## TASK INSTRUCTIONS:
Among the lines below, keep only those from the one containing "Task: Toggle the checkbox selection mode icon" through the one containing "Click the 客户编号 input field", and reproduce them exactly.

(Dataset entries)
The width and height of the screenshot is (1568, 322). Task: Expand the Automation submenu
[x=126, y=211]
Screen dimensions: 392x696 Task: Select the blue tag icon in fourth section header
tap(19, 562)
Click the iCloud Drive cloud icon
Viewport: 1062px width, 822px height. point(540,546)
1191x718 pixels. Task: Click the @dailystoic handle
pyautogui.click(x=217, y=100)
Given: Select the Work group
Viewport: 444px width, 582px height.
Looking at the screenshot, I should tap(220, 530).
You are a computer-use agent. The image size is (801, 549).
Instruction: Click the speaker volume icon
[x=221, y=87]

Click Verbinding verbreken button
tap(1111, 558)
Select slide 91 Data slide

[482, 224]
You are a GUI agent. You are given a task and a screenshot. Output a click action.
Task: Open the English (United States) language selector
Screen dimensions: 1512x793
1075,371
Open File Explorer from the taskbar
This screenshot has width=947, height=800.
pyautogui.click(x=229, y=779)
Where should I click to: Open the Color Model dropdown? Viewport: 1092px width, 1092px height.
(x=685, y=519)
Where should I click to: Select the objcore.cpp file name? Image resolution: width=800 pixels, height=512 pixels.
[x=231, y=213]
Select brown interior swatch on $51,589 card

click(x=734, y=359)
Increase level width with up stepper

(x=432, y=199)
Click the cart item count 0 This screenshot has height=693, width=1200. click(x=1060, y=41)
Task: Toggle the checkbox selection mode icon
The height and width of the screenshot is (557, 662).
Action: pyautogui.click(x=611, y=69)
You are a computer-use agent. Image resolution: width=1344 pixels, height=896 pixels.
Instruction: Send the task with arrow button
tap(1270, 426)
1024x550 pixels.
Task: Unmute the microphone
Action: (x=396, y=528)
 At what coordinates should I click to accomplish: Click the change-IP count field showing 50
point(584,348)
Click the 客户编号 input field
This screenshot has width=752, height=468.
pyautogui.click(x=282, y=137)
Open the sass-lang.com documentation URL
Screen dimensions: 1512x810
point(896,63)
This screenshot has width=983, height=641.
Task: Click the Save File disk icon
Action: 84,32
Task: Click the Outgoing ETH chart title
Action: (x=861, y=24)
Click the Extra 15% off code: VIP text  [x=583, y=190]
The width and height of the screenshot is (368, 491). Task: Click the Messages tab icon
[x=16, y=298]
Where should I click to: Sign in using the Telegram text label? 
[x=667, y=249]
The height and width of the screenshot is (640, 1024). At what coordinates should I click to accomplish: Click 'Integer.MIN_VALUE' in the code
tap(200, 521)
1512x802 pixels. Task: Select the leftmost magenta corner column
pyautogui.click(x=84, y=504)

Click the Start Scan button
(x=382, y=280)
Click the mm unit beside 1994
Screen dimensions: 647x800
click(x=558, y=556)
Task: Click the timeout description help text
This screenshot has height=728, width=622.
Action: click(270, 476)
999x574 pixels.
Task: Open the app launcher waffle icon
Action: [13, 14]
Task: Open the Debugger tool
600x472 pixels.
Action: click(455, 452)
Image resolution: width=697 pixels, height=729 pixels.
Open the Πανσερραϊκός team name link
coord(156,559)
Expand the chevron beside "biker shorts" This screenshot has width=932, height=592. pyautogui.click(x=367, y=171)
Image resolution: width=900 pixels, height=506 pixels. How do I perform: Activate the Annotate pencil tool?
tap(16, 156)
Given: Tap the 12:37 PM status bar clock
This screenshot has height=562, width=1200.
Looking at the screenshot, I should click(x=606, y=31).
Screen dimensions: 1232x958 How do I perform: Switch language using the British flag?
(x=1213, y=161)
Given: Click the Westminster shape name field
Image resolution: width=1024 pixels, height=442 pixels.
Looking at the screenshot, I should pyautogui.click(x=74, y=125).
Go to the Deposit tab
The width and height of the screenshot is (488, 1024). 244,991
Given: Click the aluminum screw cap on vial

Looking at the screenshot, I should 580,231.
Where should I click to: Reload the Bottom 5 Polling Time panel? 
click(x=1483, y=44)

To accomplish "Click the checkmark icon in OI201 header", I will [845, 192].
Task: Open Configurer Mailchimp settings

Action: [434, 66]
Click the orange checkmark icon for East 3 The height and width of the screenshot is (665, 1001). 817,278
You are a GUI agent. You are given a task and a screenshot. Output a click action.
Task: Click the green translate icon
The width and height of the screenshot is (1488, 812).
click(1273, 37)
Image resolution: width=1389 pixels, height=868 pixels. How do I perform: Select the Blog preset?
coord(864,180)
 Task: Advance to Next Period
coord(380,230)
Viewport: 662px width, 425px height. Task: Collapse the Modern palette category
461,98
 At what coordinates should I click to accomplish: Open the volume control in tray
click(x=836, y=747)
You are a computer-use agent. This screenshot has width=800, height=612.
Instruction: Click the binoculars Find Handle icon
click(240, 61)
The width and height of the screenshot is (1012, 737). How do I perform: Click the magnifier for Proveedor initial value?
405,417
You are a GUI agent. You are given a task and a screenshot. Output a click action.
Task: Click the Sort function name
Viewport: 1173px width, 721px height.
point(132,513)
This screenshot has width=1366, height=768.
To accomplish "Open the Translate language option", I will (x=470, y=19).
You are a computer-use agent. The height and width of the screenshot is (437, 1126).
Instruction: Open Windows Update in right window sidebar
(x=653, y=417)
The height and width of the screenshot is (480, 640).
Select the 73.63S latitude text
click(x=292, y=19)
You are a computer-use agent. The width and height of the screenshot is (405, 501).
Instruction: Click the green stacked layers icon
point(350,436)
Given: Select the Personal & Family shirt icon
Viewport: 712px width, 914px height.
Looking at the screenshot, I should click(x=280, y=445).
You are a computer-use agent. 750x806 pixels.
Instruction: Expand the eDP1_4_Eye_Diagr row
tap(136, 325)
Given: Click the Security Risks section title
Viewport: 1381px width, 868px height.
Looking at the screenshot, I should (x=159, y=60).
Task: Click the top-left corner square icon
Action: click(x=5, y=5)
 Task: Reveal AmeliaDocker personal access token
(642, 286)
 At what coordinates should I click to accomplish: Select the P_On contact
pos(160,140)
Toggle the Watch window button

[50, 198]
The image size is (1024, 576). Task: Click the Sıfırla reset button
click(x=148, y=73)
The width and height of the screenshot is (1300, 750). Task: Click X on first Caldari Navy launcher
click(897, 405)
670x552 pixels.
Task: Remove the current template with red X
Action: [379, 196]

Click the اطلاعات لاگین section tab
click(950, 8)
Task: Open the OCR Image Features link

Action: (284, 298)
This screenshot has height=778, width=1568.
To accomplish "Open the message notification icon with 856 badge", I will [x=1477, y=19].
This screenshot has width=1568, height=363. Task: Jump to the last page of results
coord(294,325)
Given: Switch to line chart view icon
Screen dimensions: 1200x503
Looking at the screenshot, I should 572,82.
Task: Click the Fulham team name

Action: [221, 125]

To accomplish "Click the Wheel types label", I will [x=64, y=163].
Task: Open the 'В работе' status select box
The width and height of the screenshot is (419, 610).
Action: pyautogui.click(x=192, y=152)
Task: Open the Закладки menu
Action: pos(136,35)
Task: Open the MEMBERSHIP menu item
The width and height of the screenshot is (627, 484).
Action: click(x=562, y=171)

## EXERCISE RESPONSE:
Task: Toggle the checkbox selection mode icon
The height and width of the screenshot is (557, 662).
Action: pyautogui.click(x=611, y=69)
You are a computer-use agent. Image resolution: width=1344 pixels, height=896 pixels.
Instruction: Send the task with arrow button
tap(1270, 426)
1024x550 pixels.
Task: Unmute the microphone
Action: (x=396, y=528)
 At what coordinates should I click to accomplish: Click the change-IP count field showing 50
point(584,348)
Click the 客户编号 input field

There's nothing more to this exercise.